* [Data for analysis]
···

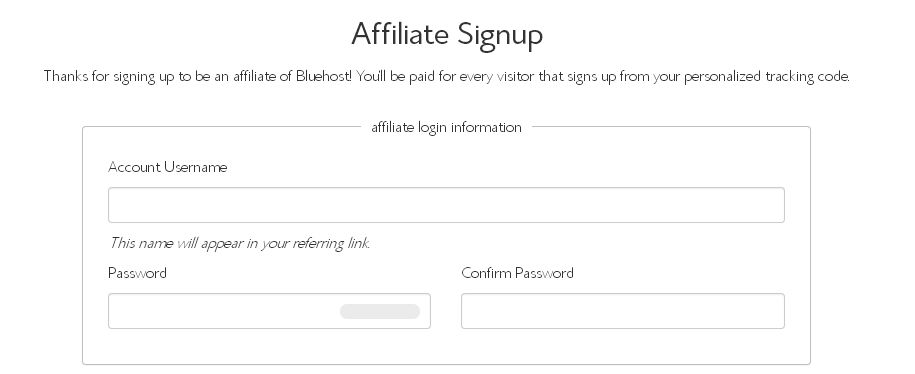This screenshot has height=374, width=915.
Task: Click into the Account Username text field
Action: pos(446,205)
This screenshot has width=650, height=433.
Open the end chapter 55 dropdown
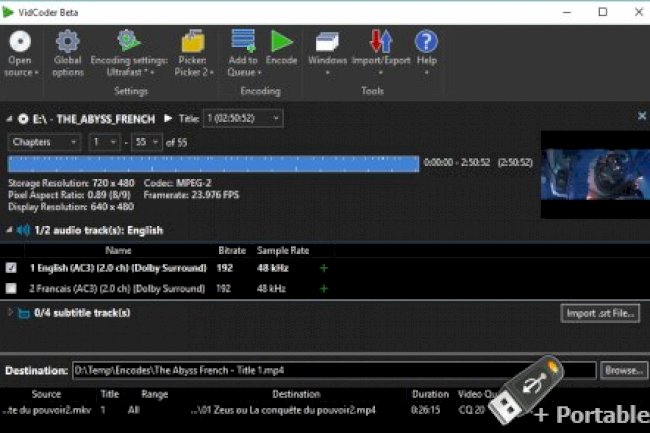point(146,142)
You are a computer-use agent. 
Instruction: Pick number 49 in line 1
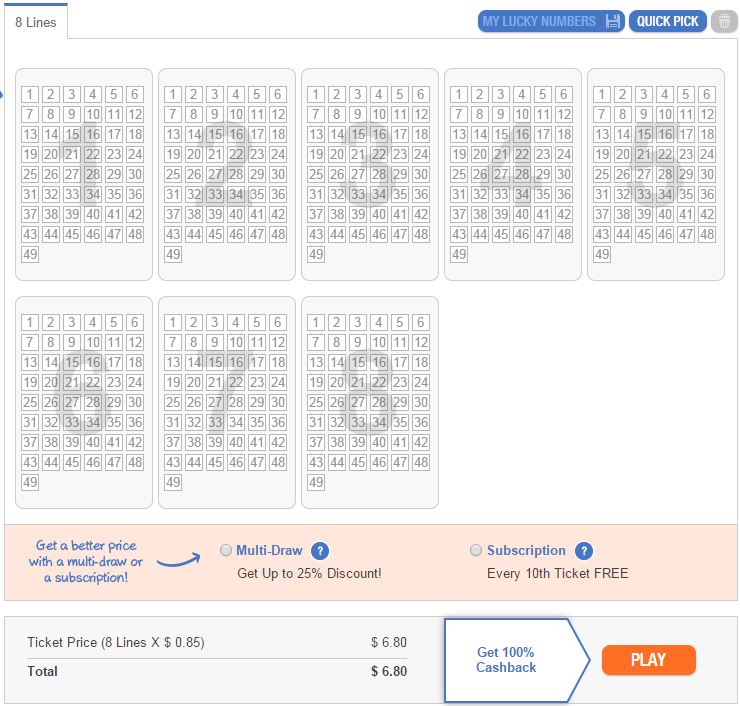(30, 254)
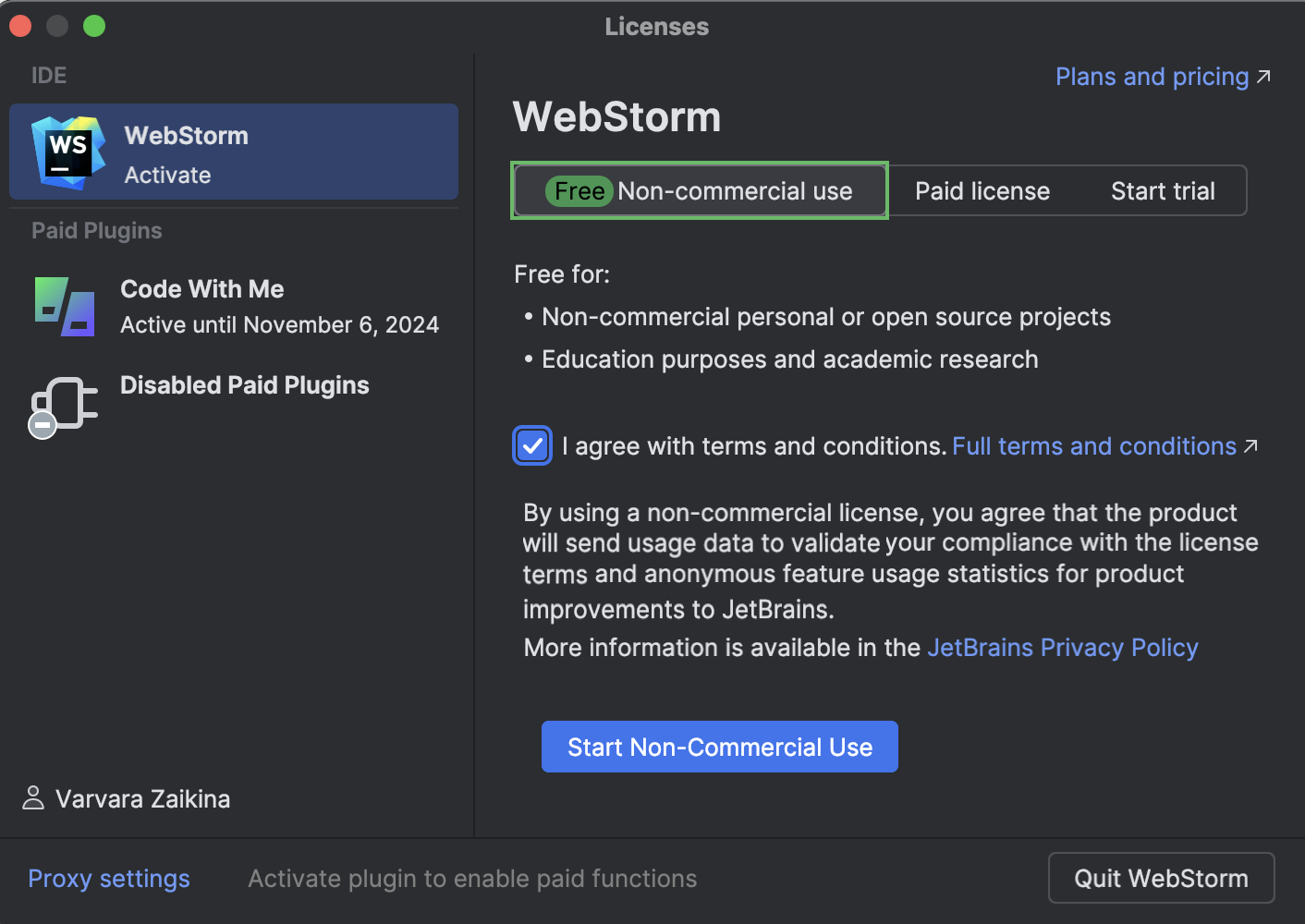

···

* [Work required]
Exact copy, pictures excluded: print only the lines from the line containing "This screenshot has width=650, height=433." through the end of the records.

* [Response to this exercise]
This screenshot has width=650, height=433.
Open the end chapter 55 dropdown
point(146,142)
You are a computer-use agent. 
Instruction: Pick number 49 in line 1
(30, 254)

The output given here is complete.